-- Listed records follows --
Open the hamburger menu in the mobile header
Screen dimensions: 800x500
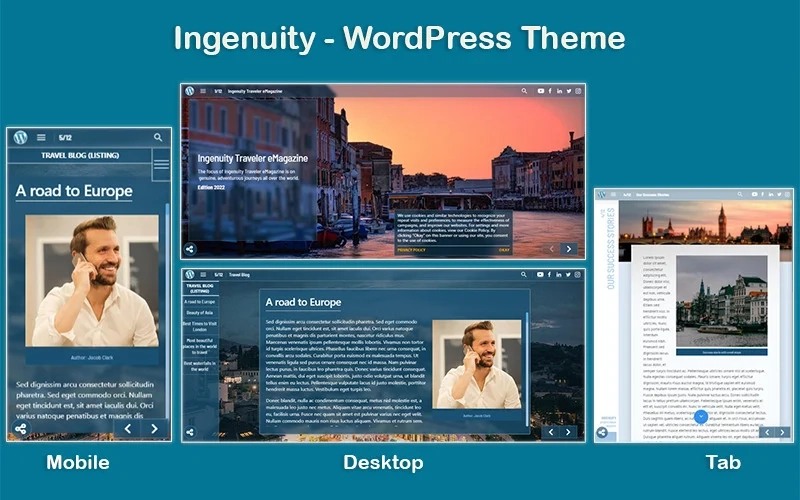click(x=41, y=137)
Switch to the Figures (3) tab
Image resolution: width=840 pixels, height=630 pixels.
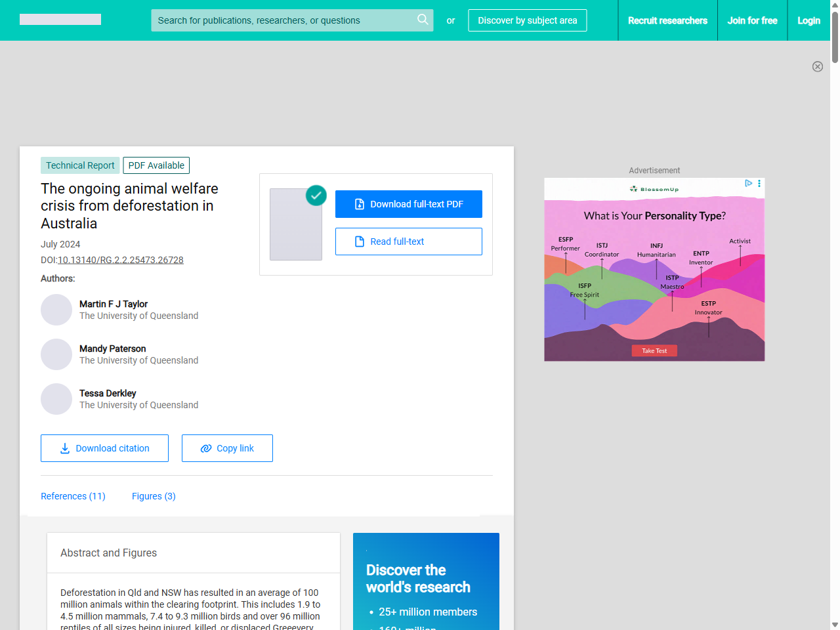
-- Listed records concluded --
Directions for this task —
The records above should be retyped in full and exactly; omit the pictures.

Exercise response —
Open the hamburger menu in the mobile header
Screen dimensions: 800x500
click(x=41, y=137)
Switch to the Figures (3) tab
Image resolution: width=840 pixels, height=630 pixels.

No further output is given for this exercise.